**WRITTEN TASK**
Collect every line of the records that contains the string "perform". Matches are case-sensitive.

**DATA ROWS**
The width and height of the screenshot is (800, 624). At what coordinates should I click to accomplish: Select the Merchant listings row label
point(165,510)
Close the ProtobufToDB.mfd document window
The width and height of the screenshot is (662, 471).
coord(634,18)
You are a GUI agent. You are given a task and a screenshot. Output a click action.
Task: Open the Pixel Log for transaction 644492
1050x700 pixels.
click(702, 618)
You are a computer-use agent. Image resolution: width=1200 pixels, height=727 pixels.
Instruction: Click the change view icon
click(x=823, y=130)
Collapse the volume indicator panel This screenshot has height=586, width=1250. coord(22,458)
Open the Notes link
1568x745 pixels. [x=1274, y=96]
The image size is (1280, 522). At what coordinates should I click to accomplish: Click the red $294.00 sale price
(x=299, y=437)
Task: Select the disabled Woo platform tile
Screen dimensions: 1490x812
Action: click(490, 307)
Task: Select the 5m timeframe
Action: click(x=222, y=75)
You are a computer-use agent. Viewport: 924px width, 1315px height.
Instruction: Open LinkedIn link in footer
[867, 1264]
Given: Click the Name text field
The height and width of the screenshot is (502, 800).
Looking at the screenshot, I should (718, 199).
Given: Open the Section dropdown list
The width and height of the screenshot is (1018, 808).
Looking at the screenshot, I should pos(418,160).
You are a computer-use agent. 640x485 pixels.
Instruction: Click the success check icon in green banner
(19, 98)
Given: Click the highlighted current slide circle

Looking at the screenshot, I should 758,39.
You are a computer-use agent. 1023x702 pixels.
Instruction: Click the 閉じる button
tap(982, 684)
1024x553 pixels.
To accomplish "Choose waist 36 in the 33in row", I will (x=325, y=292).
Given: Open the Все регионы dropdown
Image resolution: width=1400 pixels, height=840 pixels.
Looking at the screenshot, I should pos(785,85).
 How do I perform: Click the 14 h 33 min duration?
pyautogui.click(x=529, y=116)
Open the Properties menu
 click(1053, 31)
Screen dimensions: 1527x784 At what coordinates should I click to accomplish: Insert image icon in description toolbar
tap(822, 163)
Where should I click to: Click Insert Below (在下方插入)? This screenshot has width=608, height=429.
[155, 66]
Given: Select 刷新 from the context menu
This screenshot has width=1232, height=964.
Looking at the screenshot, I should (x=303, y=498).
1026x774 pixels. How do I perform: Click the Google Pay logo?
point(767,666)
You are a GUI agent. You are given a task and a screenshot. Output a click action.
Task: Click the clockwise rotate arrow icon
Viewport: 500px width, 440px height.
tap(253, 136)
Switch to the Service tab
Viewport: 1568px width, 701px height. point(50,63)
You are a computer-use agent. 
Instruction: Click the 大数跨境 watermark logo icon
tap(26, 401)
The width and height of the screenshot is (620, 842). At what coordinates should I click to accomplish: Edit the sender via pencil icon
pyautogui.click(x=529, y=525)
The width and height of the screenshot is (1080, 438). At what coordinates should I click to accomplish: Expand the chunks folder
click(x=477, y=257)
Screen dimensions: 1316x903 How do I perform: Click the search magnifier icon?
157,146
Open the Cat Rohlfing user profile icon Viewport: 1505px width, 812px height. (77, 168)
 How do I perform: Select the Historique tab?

**WRITTEN ANSWER**
 How do I perform: Click the 14 h 33 min duration?
1026x774 pixels. How do I perform: Click the Google Pay logo?
Screen dimensions: 1316x903 How do I perform: Click the search magnifier icon?
 How do I perform: Select the Historique tab?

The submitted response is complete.